This project will be concerned with the mechanisms by which the immune system and the brain interact in treatment resistant psychosis. Using transcriptomic-proteomic profiling and auto-antibody screening, we will test which immune signals are altered in the blood and cerebrospinal fluid of treatment-resistant schizophrenia patients. We will compare patients before and after clozapine initiation to identify immune alterations that relate to clinical response. We will then probe in mice how the identified alterations can lead to psychosis-like behaviour, and how clozapine treatment can reverse such immune-mediated psychosis-like behaviour. To measure psychosis-like behaviour, we will use established behavioural assays as well as our recently developed approach for measuring hallucination-like perception in mice (5). Our cross-species approach allows us to move back and forth between our mouse model and patients to elucidate the role of brain-directed immunity in psychosis. Ultimately, this will enable the development of novel immune-related treatment targets for psychotic disorders. 

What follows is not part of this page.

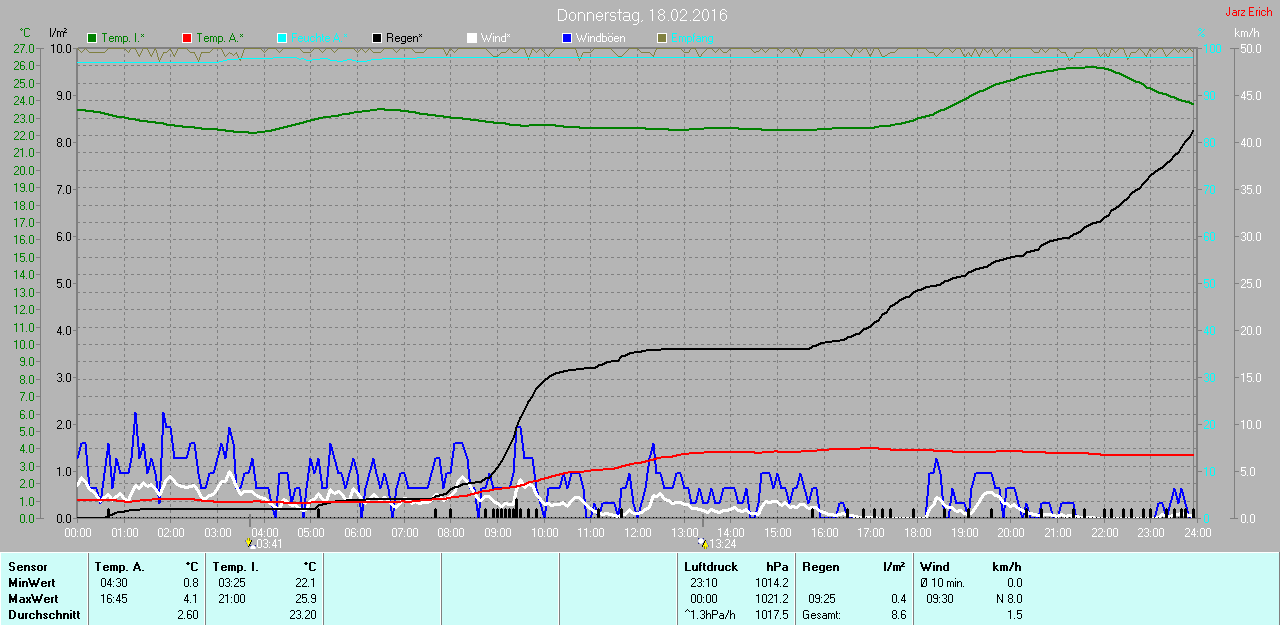Click the olive legend square
1280x625 pixels.
coord(661,38)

The candidate will join the recently established Schmack lab operating at the intersection of neuroscience, immunology and psychiatry. There will be ample opportunities for hands-on-supervision, as required. Clinical context and access to patient samples will be provided through co-supervision through Prof MacCabe at King’s College London. The MacCabe lab is situated at the largest psychosis research centre in the world, and leads the UK in clinical research on treatment-resistant psychosis. The project proposed here will be further developed in discussions with the supervisors. Candidates are also welcome to discuss ideas for projects related to the project proposed here, dependent upon the candidate’s interests and background.

The partner institution for this project is King’s College London.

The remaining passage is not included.